If you haven’t seen them, Ted T’so and others have written many papers on the performance of Linux with certain writes on SMR media, Evolving Ext4 for Shingled Disks | USENIX is one co-authored with Abutalib Aghayev, Garth Gibson, and Peter Desnoyers. We came across these issues and confirmed them during a encryption-at-rest conversion of some older FSTs, particularly when we were unpacking disk images onto disk and the data consisted of many small files.

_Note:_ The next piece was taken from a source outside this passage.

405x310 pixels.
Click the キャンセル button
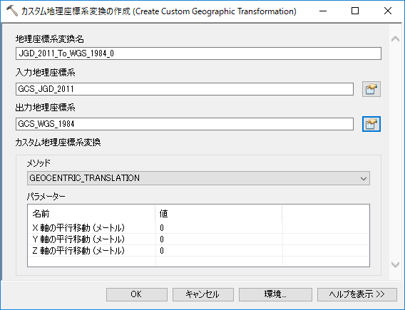(203, 294)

Standard TCP tunings for 65+ ms at > 10Gbps.
net.ipv4.tcp_syncookies=1
net.ipv4.ipfrag_high_thresh=4194303
net.ipv4.ipfrag_low_thresh=1048575
net.core.rmem_max=268431360
net.core.wmem_max=134215680
net.core.rmem_default=262144
net.core.wmem_default=131072
net.core.somaxconn=16384
net.ipv4.tcp_rmem=4096 262144 268431360
net.ipv4.tcp_wmem=4096 131072 134215680
net.ipv4.tcp_adv_win_scale=1
net.core.netdev_max_backlog=30000
net.ipv4.tcp_max_syn_backlog=30000
net.ipv4.tcp_no_metrics_save=0
We do use HTCP in some cases, but we prefer to run the elrepo mainline kernels as they have BBR and more efficient IO and TCP stacks. BBR across distance has a far higher goodput, and a far faster ramp up speed.

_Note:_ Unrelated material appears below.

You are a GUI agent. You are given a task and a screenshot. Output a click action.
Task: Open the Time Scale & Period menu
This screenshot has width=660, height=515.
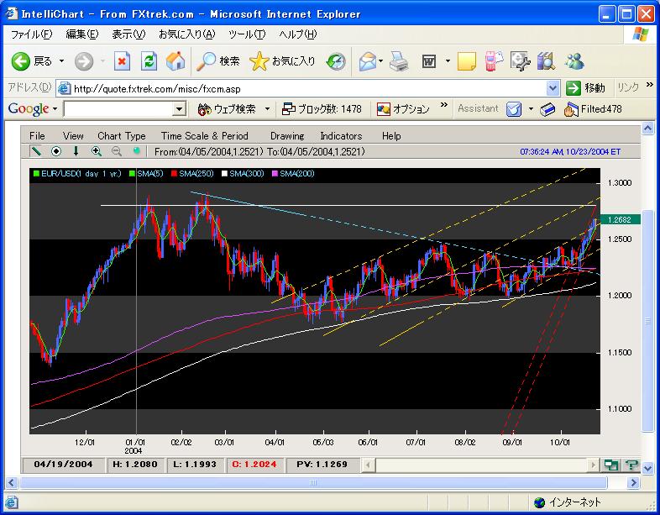[x=205, y=135]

net.ipv4.tcp_congestion_control=bbr
We found some switches try to do ECN at l3 when they’re supposed to be l2, so we play it safe and tell the host to flat out ignore any ECN
net.ipv4.tcp_ecn=0
Ensure we have enough sockets when things get busy
net.ipv4.ip_local_port_range=10000 64512
Another performance thing. We use 802.1AX and LACP in some places, and we can handle out of order packets
net.ipv4.tcp_max_reordering=3000
net.ipv4.tcp_reordering=300
https://www.kernel.org/doc/Documentation/sysctl/vm.txt - ensure we write dirty pages out when we start having RAM pressure, rather than trying to page them out or just running out of memory
vm.zone_reclaim_mode=3
Keep these numbers low, as they’re a percentage of RAM. If the SMR media can’t write lots of files out quickly enough, we start seeing IO timeout reports in the kernel output, and we start seeing the FSTs flap according to monitoring an EOS. Each of our FSTs has 128GB of RAM, and we force the kernel to start flushing to disk at 1% of RAM, and force IO to wait at 3%
vm.dirty_background_ratio=1
vm.dirty_ratio=3
vm.dirty_expire_centisecs=250
Set vm.min_free_kbytes to stop fragmentation issues and ensuring we don’t page to disk excessively in some cases.
vm.min_free_kbytes=1048576
We also use XFS as our filesystem, and we mount with the options
noatime,nodiratime,swalloc,attr2,inode64,logbufs=8,logbsize=256k,noquota
We run our FST metadata on SSD, although the metadata isn’t a large IO problem by any stretch of the imagination.
As for ulimits, we permit 100k nprocs on our FSTs as that’s all they do, and up to 1 million file handles.